- Directions -
Copy, exactly and without additions, every line in the records below from the one holding "Open the alt text feedback link" through the one holding "This screenshot has width=1280, height=646.", both ends included.
-----
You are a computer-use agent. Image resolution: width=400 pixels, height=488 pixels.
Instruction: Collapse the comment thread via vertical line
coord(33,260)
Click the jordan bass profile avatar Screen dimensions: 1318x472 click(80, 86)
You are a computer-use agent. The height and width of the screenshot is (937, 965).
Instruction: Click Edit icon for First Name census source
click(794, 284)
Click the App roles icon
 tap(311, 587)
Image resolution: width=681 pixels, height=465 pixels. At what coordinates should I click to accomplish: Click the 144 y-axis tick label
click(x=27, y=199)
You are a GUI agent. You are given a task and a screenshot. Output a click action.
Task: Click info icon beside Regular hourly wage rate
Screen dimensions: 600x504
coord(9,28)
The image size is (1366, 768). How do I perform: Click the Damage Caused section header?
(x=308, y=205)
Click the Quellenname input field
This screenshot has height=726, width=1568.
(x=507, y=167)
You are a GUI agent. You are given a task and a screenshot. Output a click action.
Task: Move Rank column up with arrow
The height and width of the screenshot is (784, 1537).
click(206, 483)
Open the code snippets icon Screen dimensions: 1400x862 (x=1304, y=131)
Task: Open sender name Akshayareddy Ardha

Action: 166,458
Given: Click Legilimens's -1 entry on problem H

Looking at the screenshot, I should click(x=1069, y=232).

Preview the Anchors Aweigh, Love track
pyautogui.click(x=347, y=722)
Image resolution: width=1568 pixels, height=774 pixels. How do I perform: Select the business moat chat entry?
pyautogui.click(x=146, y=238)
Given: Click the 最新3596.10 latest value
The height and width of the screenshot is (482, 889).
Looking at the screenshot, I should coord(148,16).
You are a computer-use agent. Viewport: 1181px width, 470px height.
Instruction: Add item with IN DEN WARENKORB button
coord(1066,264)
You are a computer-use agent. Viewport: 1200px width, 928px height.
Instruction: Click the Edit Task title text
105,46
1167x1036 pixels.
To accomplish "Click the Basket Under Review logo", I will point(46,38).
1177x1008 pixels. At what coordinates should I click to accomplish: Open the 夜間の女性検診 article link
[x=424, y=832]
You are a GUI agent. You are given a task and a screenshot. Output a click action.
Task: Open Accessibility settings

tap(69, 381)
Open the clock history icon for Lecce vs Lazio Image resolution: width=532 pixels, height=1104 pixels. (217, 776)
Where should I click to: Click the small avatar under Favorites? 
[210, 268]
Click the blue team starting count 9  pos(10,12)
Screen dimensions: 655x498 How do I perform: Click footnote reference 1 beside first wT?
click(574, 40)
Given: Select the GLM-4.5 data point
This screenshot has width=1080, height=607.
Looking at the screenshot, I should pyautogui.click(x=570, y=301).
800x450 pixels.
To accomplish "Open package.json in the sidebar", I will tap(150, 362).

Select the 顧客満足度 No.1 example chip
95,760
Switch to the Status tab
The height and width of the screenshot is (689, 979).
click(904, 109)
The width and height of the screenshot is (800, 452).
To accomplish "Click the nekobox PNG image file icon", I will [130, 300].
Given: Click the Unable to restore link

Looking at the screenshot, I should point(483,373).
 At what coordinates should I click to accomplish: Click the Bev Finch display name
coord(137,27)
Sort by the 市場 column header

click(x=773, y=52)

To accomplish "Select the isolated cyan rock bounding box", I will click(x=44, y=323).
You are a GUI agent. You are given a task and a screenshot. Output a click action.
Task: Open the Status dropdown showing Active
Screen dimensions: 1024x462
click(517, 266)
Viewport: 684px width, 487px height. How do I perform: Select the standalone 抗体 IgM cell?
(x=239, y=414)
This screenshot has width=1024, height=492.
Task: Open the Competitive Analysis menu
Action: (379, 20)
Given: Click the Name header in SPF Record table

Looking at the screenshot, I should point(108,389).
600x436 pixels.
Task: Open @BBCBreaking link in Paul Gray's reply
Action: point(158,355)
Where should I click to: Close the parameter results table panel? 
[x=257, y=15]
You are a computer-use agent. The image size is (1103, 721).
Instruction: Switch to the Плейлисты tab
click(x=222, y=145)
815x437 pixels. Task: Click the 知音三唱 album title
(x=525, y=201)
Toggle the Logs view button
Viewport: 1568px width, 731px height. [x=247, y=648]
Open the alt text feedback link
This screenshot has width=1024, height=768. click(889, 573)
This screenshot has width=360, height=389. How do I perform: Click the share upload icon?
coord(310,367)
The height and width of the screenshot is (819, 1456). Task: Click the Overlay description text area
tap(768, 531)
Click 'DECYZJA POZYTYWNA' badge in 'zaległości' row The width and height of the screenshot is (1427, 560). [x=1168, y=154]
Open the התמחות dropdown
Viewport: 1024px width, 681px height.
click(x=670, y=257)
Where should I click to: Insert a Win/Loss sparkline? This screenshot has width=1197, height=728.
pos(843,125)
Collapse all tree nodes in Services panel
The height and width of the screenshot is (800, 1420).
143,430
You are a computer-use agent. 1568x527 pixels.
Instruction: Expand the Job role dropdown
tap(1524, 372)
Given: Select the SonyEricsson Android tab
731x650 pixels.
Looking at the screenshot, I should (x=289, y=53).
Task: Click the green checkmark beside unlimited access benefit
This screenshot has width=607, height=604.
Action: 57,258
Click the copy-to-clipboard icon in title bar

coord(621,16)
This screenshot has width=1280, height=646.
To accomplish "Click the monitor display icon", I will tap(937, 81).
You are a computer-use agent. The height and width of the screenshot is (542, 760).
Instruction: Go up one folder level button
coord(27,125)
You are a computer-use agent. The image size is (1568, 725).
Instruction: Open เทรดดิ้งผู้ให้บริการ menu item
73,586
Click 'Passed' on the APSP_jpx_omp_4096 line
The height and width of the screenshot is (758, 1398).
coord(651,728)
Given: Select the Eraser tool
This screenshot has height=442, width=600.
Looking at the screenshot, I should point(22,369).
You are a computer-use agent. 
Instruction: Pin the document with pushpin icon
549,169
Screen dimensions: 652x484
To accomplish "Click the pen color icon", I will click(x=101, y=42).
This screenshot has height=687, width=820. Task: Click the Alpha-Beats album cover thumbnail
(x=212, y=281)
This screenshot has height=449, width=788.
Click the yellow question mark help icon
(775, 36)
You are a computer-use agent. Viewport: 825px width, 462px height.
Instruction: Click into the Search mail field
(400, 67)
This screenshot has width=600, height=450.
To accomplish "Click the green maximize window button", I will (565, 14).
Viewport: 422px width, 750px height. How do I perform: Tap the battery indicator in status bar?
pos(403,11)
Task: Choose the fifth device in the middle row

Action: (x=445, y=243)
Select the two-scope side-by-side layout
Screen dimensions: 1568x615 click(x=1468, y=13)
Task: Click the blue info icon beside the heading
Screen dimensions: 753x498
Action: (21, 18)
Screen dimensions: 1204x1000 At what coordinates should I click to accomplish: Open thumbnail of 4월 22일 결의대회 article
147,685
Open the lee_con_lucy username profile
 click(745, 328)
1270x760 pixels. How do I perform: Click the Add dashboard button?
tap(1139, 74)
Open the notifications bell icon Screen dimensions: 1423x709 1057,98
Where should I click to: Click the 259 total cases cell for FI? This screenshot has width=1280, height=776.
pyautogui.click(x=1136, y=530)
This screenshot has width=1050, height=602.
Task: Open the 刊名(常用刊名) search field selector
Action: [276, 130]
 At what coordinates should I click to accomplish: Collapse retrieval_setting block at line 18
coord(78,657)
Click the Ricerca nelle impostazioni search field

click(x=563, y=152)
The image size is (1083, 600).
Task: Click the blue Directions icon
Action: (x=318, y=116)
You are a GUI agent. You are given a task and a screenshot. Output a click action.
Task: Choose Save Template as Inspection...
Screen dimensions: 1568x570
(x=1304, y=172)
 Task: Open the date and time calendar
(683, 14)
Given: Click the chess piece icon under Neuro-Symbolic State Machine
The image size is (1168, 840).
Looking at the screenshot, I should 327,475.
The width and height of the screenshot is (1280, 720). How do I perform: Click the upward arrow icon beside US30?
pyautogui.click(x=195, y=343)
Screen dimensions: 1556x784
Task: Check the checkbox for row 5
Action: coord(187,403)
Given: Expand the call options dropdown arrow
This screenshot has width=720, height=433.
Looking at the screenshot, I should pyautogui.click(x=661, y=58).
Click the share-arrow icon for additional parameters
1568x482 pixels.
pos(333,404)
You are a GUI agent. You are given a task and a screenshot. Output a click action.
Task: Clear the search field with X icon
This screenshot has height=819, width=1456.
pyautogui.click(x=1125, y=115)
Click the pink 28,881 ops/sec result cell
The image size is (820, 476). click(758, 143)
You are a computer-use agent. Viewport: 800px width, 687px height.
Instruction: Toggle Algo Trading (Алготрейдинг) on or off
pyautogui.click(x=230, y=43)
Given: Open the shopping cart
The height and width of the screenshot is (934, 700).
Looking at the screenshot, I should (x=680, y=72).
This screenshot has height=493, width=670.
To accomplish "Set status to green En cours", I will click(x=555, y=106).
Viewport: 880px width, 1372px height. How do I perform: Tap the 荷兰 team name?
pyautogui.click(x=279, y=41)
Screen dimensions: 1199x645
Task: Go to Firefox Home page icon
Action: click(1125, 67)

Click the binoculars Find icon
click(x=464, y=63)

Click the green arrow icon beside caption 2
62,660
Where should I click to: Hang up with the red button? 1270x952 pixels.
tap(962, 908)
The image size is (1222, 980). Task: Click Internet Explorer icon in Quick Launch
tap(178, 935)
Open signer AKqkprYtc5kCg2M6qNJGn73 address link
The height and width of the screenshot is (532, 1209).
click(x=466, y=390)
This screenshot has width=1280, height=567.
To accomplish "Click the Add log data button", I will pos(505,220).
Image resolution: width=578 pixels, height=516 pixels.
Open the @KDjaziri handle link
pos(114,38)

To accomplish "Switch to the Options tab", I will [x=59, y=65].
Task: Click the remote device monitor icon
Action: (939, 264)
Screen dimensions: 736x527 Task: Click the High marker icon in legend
-----
- Exercise response -
Open the alt text feedback link
This screenshot has width=1024, height=768. click(889, 573)
This screenshot has width=360, height=389. How do I perform: Click the share upload icon?
coord(310,367)
The height and width of the screenshot is (819, 1456). Task: Click the Overlay description text area
tap(768, 531)
Click 'DECYZJA POZYTYWNA' badge in 'zaległości' row The width and height of the screenshot is (1427, 560). [x=1168, y=154]
Open the התמחות dropdown
Viewport: 1024px width, 681px height.
click(x=670, y=257)
Where should I click to: Insert a Win/Loss sparkline? This screenshot has width=1197, height=728.
pos(843,125)
Collapse all tree nodes in Services panel
The height and width of the screenshot is (800, 1420).
143,430
You are a computer-use agent. 1568x527 pixels.
Instruction: Expand the Job role dropdown
tap(1524, 372)
Given: Select the SonyEricsson Android tab
731x650 pixels.
Looking at the screenshot, I should (x=289, y=53).
Task: Click the green checkmark beside unlimited access benefit
This screenshot has width=607, height=604.
Action: 57,258
Click the copy-to-clipboard icon in title bar

coord(621,16)
This screenshot has width=1280, height=646.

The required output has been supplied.